How to Scenario Plan When Competitors Are Unpredictable
Most competitive intelligence teams assume their war games will become obsolete the moment a competitor makes an unexpected move—and they're right to worry.
The problem isn't that unpredictability exists. It's that teams treat scenario planning as a forecasting exercise rather than a preparedness framework. They build detailed models of what competitors "will" do, invest heavily in the narrative, then abandon the entire structure when reality diverges. This isn't a failure of analysis. It's a failure of architecture.
The Thing Everyone Gets Wrong
The standard approach to war gaming treats scenarios as predictions. Teams construct three or four futures—optimistic, pessimistic, base case—assign probabilities, and build strategies around the most likely outcome. When a competitor does something outside those scenarios, the whole exercise feels wasted. The team returns to reactive mode, scrambling to respond rather than executing a prepared response.
But competitive markets don't reward prediction accuracy. They reward decision-making speed under uncertainty. The competitor who can act decisively when conditions shift—even if those conditions weren't explicitly modeled—wins against the competitor still waiting for their forecast to prove correct.
This distinction matters because it changes what you're actually building. You're not building a prediction machine. You're building a decision-making system that remains functional across a range of competitor behaviors you haven't specifically anticipated.
Why This Matters More Than People Realize
In regulated and competitive markets, the cost of being caught flat-footed is severe. A pricing move, a market entry, a product repositioning—these don't announce themselves in advance. Your competitor doesn't wait for your scenario planning cycle to complete.
The teams that perform best in volatile markets aren't the ones with the most accurate forecasts. They're the ones with the clearest decision rules. They've pre-committed to specific responses based on observable triggers rather than predicted outcomes. When a competitor moves, they don't need to convene a crisis meeting. They activate a prepared response because they've already decided what matters and what doesn't.
This is where custom war gaming becomes essential. Off-the-shelf scenario frameworks assume your market behaves like others. They don't account for your specific competitive dynamics, regulatory constraints, or the particular ways your competitors have historically behaved. A generic "aggressive competitor" scenario doesn't help you when you need to distinguish between a genuine market threat and a competitor testing a limited geographic expansion.

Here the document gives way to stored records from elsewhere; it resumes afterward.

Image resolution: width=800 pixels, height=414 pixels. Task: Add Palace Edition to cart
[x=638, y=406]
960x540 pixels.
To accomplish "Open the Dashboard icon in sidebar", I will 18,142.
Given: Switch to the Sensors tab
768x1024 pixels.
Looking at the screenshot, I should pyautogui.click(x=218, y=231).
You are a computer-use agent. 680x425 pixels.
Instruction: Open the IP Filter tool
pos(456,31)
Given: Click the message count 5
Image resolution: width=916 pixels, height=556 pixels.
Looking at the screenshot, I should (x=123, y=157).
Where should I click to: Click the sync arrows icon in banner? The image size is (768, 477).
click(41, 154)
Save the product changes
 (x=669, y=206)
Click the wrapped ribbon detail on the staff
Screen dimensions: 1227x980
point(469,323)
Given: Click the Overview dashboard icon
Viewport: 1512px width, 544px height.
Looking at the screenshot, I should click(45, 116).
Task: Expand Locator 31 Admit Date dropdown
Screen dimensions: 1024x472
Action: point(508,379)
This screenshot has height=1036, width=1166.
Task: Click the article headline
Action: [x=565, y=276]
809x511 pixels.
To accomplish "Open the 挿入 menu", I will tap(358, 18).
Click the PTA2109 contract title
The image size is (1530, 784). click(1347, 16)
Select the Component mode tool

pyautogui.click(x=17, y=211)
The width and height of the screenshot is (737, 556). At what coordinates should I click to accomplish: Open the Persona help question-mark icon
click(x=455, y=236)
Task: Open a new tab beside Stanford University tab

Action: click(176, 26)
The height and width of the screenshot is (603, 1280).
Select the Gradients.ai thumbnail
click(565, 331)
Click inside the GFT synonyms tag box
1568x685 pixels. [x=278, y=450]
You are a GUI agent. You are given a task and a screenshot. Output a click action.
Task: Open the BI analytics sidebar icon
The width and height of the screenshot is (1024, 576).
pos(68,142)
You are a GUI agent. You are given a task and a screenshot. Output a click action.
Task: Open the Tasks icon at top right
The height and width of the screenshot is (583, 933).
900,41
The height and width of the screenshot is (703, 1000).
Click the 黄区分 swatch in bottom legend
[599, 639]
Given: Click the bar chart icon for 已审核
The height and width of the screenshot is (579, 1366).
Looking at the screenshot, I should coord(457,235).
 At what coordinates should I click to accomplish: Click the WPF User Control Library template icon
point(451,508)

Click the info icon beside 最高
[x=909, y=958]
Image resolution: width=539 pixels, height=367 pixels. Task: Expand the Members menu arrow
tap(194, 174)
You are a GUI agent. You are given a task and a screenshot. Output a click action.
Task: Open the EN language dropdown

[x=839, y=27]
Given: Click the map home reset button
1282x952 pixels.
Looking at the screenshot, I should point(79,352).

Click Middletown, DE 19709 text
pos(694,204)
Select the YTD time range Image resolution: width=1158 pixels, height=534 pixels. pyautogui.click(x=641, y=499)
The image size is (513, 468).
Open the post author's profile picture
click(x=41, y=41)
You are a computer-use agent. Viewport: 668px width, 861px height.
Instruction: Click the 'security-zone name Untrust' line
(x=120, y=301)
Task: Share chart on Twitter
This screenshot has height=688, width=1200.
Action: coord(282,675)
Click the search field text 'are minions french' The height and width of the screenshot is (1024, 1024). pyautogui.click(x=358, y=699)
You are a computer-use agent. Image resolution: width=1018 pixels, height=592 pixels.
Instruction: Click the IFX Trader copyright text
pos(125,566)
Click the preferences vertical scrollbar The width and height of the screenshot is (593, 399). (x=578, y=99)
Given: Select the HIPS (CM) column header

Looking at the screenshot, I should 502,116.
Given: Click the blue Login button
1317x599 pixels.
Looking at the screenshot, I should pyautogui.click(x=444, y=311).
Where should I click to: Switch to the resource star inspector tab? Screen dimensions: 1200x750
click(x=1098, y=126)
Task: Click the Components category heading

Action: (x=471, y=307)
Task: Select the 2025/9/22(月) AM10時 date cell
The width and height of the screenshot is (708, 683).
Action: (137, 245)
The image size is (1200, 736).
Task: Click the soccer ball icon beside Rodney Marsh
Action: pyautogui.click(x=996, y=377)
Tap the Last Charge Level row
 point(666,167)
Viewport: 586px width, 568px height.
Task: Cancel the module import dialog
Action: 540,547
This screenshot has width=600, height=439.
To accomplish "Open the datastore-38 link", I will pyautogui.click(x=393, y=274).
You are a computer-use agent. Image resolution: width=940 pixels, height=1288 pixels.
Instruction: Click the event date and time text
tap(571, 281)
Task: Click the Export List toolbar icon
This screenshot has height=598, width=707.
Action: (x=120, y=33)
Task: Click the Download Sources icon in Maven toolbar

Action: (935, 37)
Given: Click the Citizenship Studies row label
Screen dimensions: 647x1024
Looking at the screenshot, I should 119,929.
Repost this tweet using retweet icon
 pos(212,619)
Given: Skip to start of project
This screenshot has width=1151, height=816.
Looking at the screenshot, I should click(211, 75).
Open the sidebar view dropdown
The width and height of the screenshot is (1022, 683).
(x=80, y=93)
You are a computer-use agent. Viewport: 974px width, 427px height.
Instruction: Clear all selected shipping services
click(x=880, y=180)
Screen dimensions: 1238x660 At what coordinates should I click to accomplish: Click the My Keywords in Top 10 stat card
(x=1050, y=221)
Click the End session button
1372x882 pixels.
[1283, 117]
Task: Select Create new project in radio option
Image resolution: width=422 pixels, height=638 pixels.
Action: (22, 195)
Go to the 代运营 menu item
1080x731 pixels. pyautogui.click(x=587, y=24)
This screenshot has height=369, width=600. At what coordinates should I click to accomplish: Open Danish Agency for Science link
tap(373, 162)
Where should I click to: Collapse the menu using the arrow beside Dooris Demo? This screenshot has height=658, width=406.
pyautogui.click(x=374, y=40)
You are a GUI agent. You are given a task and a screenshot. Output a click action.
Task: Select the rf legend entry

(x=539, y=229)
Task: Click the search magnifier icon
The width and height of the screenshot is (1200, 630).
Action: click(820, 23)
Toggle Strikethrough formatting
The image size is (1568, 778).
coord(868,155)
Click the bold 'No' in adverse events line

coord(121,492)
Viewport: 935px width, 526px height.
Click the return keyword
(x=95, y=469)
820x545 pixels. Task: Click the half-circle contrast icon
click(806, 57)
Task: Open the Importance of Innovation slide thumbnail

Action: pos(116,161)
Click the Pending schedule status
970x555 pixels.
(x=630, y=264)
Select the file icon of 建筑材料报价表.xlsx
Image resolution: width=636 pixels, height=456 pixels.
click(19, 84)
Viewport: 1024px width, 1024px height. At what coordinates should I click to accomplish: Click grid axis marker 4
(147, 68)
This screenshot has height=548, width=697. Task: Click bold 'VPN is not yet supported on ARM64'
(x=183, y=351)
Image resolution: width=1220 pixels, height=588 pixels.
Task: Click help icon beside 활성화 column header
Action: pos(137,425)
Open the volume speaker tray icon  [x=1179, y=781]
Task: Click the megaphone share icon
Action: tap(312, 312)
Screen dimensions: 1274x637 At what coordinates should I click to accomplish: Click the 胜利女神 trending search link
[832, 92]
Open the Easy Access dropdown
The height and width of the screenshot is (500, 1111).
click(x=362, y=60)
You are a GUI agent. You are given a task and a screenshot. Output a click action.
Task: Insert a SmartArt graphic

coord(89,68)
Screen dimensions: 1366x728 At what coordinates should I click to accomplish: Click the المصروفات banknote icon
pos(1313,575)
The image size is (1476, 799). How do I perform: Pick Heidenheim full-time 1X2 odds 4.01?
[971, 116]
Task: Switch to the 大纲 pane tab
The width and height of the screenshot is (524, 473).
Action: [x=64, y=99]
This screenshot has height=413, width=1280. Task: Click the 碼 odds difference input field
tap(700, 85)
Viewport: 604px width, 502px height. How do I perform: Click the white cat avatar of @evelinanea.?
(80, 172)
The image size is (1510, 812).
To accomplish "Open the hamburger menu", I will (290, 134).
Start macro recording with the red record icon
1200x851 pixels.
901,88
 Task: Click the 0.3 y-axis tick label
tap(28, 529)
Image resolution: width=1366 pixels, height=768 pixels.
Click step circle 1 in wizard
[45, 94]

Custom war gaming forces you to map the actual decision points in your market. What moves would fundamentally change your strategy? What moves are noise? What early signals would tell you a competitor is committed to a particular direction versus running a pilot? These questions are industry-specific. They require you to understand not just what competitors could do, but what they're actually capable of doing given their cost structure, organizational constraints, and historical patterns.
What Actually Changes When You See It Clearly
Once you've mapped these decision points, your scenario planning becomes a preparedness tool rather than a prediction exercise. You're not asking "what will happen?" You're asking "if this happens, what do we do?" The scenarios become decision trees rather than narratives.
This shifts your planning horizon. Instead of building a five-year strategy around a single forecast, you're building a system that remains coherent across multiple futures. Your pricing strategy doesn't depend on a competitor staying rational. Your market positioning doesn't hinge on a regulatory environment remaining stable. Your product roadmap doesn't require your largest competitor to behave predictably.
The teams that excel at this don't have better crystal balls. They have better decision discipline. They've invested in understanding the structure of their market deeply enough to know which variables actually matter and which are peripheral. When unpredictability strikes—and it will—they're not starting from zero. They're executing a prepared response because they've already thought through the logic.
That's the real value of custom war gaming in unpredictable markets. Not prediction. Preparedness.